Association of dry eye signs and symptoms with tear lactoferrin concentration

1991 
: Diagnoses of dry eye made with the Lactoplate Immunoassay Test (which assesses tear lactoferrin concentration) were compared to diagnoses based on dry eye symptoms, tear break-up times, and rose bengal staining. For a population of 49 subjects with normal and mild to moderate dry eyes, contingency tables showed that the lactoferrin-based diagnoses were not significantly related to the diagnoses made using any of the other factors. Lactoferrin concentrations were statistically correlated with symptom scores, but there was no significant correlation between lactoferrin concentrations and either tear break-up time or rose bengal staining.
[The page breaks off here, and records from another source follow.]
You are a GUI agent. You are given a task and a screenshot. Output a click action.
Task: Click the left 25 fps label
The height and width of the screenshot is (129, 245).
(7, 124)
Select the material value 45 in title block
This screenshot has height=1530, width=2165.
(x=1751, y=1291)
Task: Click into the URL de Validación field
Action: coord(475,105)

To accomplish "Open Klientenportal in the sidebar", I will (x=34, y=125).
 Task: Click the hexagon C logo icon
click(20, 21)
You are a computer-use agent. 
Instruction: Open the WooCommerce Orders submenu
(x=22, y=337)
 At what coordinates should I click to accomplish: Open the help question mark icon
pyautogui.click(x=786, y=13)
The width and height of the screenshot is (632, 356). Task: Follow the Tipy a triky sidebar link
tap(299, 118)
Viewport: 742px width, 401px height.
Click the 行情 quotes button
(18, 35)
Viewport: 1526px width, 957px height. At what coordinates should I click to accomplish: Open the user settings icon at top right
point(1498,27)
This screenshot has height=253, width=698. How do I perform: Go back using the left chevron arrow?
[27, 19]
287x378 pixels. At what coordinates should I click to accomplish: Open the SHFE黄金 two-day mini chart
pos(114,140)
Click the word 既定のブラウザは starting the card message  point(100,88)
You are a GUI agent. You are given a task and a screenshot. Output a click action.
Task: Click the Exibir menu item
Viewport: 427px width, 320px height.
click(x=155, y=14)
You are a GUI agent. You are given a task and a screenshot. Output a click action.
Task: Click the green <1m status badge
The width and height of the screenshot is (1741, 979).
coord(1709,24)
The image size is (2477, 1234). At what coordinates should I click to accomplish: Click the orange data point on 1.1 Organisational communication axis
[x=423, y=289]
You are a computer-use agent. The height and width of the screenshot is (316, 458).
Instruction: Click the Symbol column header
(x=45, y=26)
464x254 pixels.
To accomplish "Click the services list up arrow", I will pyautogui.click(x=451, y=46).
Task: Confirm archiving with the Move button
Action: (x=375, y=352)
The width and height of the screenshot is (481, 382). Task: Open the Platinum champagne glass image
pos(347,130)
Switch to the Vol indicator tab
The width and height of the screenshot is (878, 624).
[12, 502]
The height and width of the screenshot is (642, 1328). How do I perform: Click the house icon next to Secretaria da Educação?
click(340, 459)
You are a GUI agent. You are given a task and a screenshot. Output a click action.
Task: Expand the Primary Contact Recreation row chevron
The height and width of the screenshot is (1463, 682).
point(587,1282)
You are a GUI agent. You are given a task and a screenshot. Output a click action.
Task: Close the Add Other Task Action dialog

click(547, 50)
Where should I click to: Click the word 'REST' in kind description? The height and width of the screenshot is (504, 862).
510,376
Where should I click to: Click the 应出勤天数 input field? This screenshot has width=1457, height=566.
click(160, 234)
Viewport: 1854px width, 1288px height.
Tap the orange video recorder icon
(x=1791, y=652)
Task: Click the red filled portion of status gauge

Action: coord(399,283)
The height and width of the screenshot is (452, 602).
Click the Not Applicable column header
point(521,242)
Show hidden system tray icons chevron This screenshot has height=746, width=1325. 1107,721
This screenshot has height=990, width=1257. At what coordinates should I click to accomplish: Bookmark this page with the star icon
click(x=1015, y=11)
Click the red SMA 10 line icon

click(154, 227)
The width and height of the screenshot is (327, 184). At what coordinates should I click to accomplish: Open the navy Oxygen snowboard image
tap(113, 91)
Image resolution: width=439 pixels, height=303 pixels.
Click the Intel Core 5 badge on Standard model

These results suggest that: 1) the dry eye problems in the subject population may not have been associated with lacrimal gland dysfunction (which the Lactoplate assesses); 2) Lactoplate tests are not sensitive enough to allow accurate diagnoses for the population of mild to moderate dry eye subjects used; 3) signs and symptoms associated with dry eyes occur before lactoferrin changes are manifest so lactoferrin changes had not yet appeared in the subjects; or 4) in mild to moderate dry eye subjects, lactoferrin changes occur only in reflexive tears and not in the basal tears that were tested in this study. In summary, measurement of tear lactoferrin concentration alone has not been shown to be a sufficiently sensitive and specific test for the diagnosis of mild to moderately dry eye as defined by more common clinical techniques.